Extract ::
########

Something from Job
For all its pain, the book of Job has its delights. My daughter, a bit of an equestrian, loves its ode to the horse (39:19-25). I myself have recently been delighted by a different kind of find.
To the first-time reader the monologues of Job and those of his four friends seem all of the same cloth. In a second reading, tonal differences emerge: the discourses of Eliphaz, Bibldad, Zophar, and Elihu seem detached, clinical, bloodless, and seminarial --- as if God had nothing better to do all day than be a doctrine. Job's words, by contrast, are emotional, transparent, and human.
But here is the most interesting thing. At no time in the book do the friends ever break from the "horizontal," Job being their addressee and God their subject matter. We feel the friends are speaking about God as about someone far off, like the sun.

########

Listed entries ::
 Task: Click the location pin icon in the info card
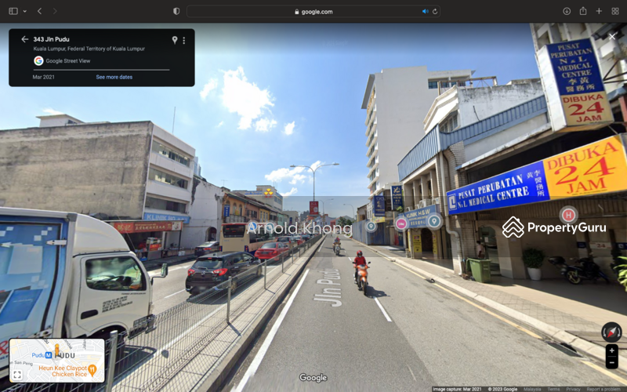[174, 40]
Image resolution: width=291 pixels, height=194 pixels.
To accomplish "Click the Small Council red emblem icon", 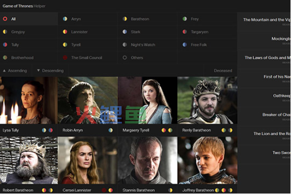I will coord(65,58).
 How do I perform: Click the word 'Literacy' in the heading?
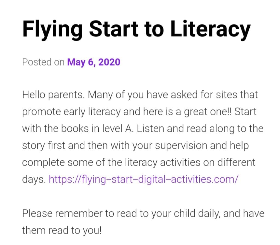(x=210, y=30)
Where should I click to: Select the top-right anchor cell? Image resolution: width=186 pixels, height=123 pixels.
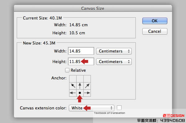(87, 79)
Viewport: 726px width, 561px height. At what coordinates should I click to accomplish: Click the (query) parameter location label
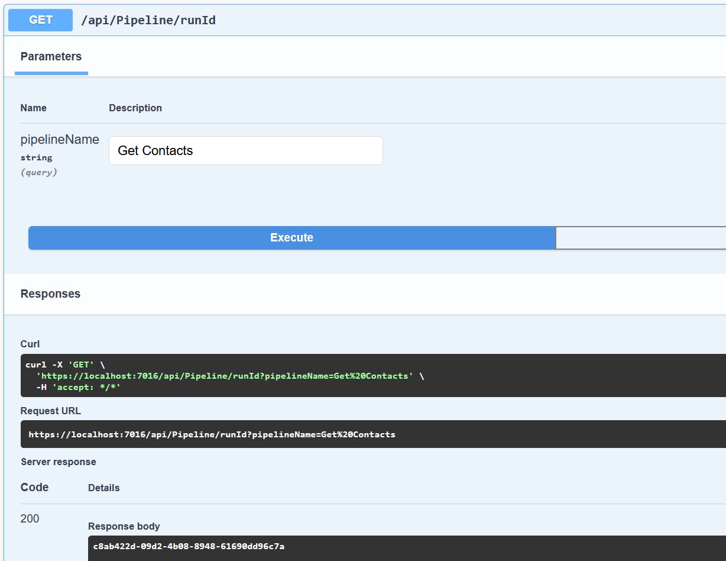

########

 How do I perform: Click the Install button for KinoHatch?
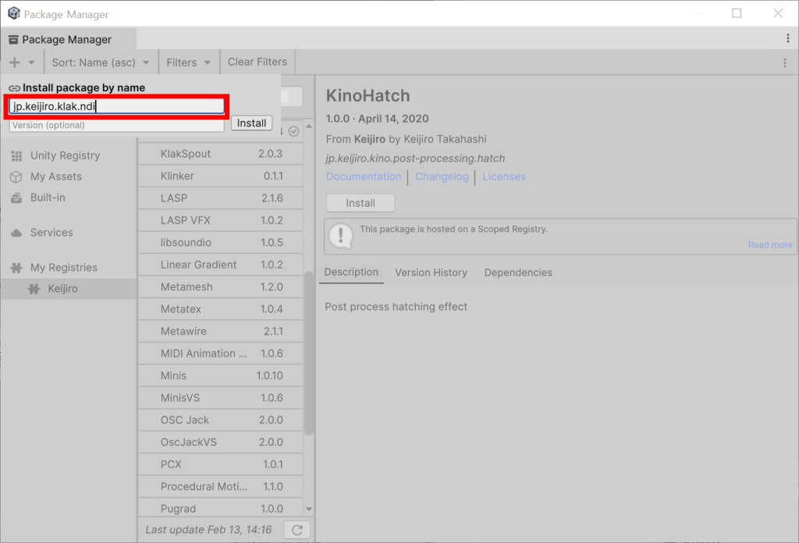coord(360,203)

########

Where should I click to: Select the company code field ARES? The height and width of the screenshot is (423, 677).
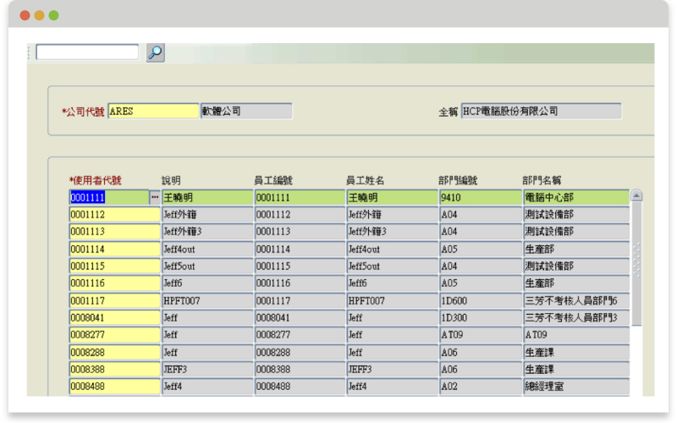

########

Work task A :: In the essay on Job, which passage of the book does the writer's daughter love?
Work task B :: According to the essay on Job, why do we feel that the friends speak about God as someone far off, like the sun?
Work task C :: Pick up the essay on Job after its final sentence and write the next part.

Task response A :: The ode to the horse (39:19-25).

Task response B :: The friends never break from the "horizontal." Job is always the one they speak to, and God is only the topic they speak about.

Task response C ::
But look what happens when Job speaks. He goes along like the four visitors at first, on an eye-to-eye level. But at some point he seems to switch --- seamlessly --- from talking to men to speaking to God. He goes airborne. In 6:8 we are not sure. In 7:7 we have a clear eruption to God in the midst of a response to Eliphaz. By verses 12 to 21, the transition is complete, though we never saw a signpost.
In chapter 9, Job begins earthbound in answering Bildad. But so very present is God to him, that like an unsuppressible bubble of carbon gas at the bottom of a glass, he rises to God. And by verse 28, he is pleading with his Savior as if alone with him in the sanctuary, his friends' noisy cavils having faded to white noise.
In the ways of a person who lives in constant intimacy with God, there is a fluidness of conversation between the vertical and horizontal all day long.